Evidence-Based Practices for the Fetal to Newborn Transition

Judith S. Mercer, CNM, DNSc; Debra A. Erickson-Owens, CNM, MS, ; Barbara Graves, CNM, MN, MPH; Mary Mumford Haley, CNM, MS

Disclosures

J Midwifery Womens Health. 2007;52(3):262-272. 

In This Article

Room Air Versus Oxygen for Neonatal Resuscitation

Current research addressing the potential benefits and risks of use of oxygen versus room air for neonatal resuscitation included six intervention studies[64,65,66,67,68,69] and a Cochrane Library review.[70] The outcomes of these studies demonstrate no differences between the oxygen and room air groups in mortality, Apgar scores, time to first cry, time to onset of regular respirations, hypoxic ischemic encephalopathy, or neurologic follow-up examination results ( Table 5 ).[71] One study evaluated markers of oxidative stress.[68]

By the 1950s, it was recognized that the administration of high levels of oxygen to premature infants led to vasoconstriction of the retinal arteries followed by disordered vessel growth causing retrolental fibroplasias, now known as retinopathy of prematurity.[72] Research in the late 1970s demonstrated that administration of 100% oxygen also reduced cerebral blood flow in the newborn infant.[73,74]

Saugstad[75] conducted animal studies, which suggested that the use of 100% oxygen during neonatal resuscitation might result in excess oxygen radicals and slower response to resuscitation. A pilot study with human infants supported the safety of using room air during newborn resuscitation.[65] A follow-up multicenter, international quasiexperimental study of 599 infants weighing more than 1000 gm who required positive pressure ventilation for resuscitation (ResAir 2), found no differences in outcomes when infants were resuscitated with room air versus 100% oxygen ( Table 5 ).[67]

To investigate the effect of supplemental oxygen on cerebral blood flow, Lundstom[64] randomized 70 preterm infants to receive either room air (group I) or 80% oxygen (group II) during initial stabilization in the delivery room.
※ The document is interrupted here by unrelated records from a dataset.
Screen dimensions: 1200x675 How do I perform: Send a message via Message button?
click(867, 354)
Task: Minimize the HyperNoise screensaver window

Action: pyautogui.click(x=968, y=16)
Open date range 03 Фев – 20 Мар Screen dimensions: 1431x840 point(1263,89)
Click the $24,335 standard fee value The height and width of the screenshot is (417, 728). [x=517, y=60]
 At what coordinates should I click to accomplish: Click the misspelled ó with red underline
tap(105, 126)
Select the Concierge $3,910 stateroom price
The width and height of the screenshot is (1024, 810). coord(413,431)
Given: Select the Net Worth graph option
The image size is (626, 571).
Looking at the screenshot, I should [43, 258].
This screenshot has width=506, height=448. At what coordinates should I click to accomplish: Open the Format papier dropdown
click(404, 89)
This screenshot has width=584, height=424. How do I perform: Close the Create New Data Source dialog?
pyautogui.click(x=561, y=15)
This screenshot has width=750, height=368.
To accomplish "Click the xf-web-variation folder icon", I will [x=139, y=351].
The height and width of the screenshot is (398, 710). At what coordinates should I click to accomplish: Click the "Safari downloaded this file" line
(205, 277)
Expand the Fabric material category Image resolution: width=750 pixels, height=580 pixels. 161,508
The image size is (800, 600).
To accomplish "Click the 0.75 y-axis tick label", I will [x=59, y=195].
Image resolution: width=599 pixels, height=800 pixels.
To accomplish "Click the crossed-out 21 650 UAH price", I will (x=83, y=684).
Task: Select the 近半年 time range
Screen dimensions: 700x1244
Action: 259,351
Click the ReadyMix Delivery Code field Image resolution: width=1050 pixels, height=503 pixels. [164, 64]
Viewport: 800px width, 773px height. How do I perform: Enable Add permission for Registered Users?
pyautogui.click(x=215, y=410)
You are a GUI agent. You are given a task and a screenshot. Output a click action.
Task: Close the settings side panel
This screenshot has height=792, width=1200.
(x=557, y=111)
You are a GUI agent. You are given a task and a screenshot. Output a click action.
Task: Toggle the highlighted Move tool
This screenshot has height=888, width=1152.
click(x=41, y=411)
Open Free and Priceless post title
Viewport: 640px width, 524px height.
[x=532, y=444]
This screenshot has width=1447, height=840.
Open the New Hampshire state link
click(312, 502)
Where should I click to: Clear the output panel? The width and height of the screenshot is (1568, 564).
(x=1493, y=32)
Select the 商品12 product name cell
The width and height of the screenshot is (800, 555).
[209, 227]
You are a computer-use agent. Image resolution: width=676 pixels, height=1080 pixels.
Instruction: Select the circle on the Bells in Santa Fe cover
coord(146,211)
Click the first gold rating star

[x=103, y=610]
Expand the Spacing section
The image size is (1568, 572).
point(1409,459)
The primary outcome of cerebral blood flow was significantly higher in group I randomized to room air (median 15.9; interquartile range 13.6-21.9 mL/100 g/min) compared to group II with 80% oxygen (median 12.3; interquartile range 10.7-13.8 mL/100 g/min; P < .0001) at 2 hours of age.

Vento et al.[68,69] measured the effect of resuscitation with room air or 100% oxygen on levels of markers of oxidative stress in term infants delivered vaginally ( Table 5 ). Nineteen asphyxiated infants were randomized to resuscitation with room air, 21 were randomized to 100% oxygen, and 26 infants without asphyxia served as controls. The markers of oxidative stress were initially higher in the umbilical arteries of both the asphyxiated groups compared to the controls. At 72 hours of age, the oxygen group had levels of oxygen-free radicals that were statistically higher than the newborns in the room air group. By 28 days of age, the infants in the room air group had values similar to the values of the newborns in the control group, whereas the infants in the oxygen group continued to have statistically higher oxygen-free radical values than either the room air subjects or controls. Even a short exposure to 100% oxygen may result in prolonged oxidative stress.

The American Academy of Pediatrics/American Heart Association Neonatal Resuscitation Program provides an authoritative set of recommendations. The fifth edition of Textbook of Neonatal Resuscitation[76] contains a significant change in the use of 100% oxygen from earlier editions. Although the authors continue to recommend the use of 100% oxygen, they acknowledge that research suggests that "less than 100% may be just as useful."[77] The new guideline recommends use of room air at time of resuscitation, but if there is not an appropriate response within 90 seconds, oxygen is indicated.